Let’s talk specifically about “RenderLayers.” Basically, this concept acts like a named filter. You specify certain criteria to choose the objects that will be included in the RenderLayer, and you specify various options about exactly what you want rendered or extracted concerning them (shadow, Z, diffuse, blah-de-blah), and you give the whole thing a name. And now, having done that, you can do two very useful things with them:

  • You can reference them as a node-type in a rendering “noodle,” where they serve as a source of input data.
  • If you send your render-output to a MultiLayer OpenEXR file, all of the named render-layers will be included in that file, each separately under their own name. When you subsequently reference that file in a File Input node, you can select any of the RenderLayers, by name, that the file contains. All of the information has been captured in a high-resolution numeric format (so-called “HDRI”), with no “loss” or compression. This is not an “image” file, and it’s not “small.” It is a high-resolution, self-describing, numeric dataset that is specifically designed (originally by Industrial Light & Disney :wink: , no less …) for storing CG data.

Don’t expect to be able to “render this-layer at this-resolution and that-layer at a different one.” (I think that this would become quite unmanageable, very quickly …) But you can use Blender’s “linked libraries” feature to do something along these lines, by linking to objects, cameras, geometry, lights and so-forth in a (Blender …) file from multiple “output-generating” files which specify different render settings.

Each layer can have its own sample count. In my screenshot it says “Samples: 0” and 0 means it uses global samples set in render properties -> sampling.

You can render just one render layer. There is that pin button next to the render layer name. Push that and it only renders the active render layer. You could also disable other render layers.

Composite image is whatever is fed into composite output node.
For example, you don’t have to render the scene. If you enable compositing but remove render layer node, it doesn’t render the scene. You could then drag and drop a multilayer exr image (or other image/video files) in the compositor and use that as input.

If you rendered an animation to image files, you can set the input image to be a image sequence.
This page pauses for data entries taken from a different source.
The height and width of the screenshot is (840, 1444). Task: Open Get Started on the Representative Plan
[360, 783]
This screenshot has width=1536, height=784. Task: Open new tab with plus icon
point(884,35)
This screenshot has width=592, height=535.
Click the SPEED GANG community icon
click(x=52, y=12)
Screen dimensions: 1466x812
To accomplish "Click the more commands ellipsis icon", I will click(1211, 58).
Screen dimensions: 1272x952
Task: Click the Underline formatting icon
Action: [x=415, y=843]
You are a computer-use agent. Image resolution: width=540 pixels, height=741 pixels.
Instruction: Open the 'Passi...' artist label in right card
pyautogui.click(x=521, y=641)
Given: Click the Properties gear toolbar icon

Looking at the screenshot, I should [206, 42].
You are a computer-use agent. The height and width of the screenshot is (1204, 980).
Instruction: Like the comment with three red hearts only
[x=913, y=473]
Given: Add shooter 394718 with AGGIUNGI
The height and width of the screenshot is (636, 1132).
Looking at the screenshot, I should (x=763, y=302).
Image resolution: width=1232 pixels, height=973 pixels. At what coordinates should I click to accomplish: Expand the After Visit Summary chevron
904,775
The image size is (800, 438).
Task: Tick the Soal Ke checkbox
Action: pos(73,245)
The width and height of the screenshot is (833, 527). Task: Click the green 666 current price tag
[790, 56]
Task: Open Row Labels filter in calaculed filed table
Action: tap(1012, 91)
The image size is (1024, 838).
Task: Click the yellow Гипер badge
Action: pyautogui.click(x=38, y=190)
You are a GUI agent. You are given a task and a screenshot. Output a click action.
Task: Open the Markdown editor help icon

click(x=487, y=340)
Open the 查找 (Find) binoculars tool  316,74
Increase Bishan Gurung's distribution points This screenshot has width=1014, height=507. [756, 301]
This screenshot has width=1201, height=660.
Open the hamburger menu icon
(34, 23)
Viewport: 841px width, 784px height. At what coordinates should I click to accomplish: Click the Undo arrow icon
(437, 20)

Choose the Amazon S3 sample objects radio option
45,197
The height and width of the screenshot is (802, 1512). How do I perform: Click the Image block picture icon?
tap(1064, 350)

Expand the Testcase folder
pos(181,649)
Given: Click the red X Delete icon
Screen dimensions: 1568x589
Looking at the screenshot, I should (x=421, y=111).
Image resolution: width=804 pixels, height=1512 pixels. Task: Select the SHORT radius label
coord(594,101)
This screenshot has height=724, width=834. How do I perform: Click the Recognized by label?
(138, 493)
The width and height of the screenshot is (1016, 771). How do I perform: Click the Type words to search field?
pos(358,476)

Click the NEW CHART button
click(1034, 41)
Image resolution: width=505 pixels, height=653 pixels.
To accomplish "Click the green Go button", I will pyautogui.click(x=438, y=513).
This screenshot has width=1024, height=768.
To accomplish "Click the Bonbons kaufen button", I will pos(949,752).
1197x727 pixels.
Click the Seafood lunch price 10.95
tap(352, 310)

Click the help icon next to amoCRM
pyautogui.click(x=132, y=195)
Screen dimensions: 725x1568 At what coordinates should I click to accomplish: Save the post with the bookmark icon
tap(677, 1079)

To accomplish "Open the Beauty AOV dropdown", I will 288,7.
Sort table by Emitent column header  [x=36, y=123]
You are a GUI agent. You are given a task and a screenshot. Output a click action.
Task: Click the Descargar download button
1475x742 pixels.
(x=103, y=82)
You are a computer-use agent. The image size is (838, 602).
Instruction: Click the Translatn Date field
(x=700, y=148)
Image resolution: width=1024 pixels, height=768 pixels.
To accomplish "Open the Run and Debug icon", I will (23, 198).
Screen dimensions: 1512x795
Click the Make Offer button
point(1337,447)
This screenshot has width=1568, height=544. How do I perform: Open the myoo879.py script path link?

It means that you are able to set the node tree using one or few frames and render the whole composited animation out.
That is where it starts to get really neat, because you could do things like track a point in camera tracker and bind a mask to it. Then in the compositor you could include that mask, which now moves when the frames change, enabling you to do whatever you want in that masked area.

You can view render result and viewer node output in the uv/image editor, from there you can also save them directly. Backdrop shows what is connected to viewer node but I don’t use that. Showing it in the uv/image editor is clearer, can easily show pixel/image info and have access to scopes.

Thanks so much. I had a bit of reading to do to understand what you’re saying, but I think I get it now and am really glad to have this input. I wasn’t terribly clear on the actual role of compositing, to be honest, but I’ve watched a few more really good tutorials and learned about a few more features that make sense. It is similar kind of to some of the same techniques used in 2D art, it’s just done a bit differently.

You’re right. The word layer is really sort of hard to wrap your head around at first with so many uses for loosely related things. And it is INDEED annoyingly similar to PhotoShop’s layers and other 2D art concepts. I think that’s why it just wasn’t clicking for me. I like your explanation. Also, I didn’t know about linked libraries and that makes bridges SO many gaps for me.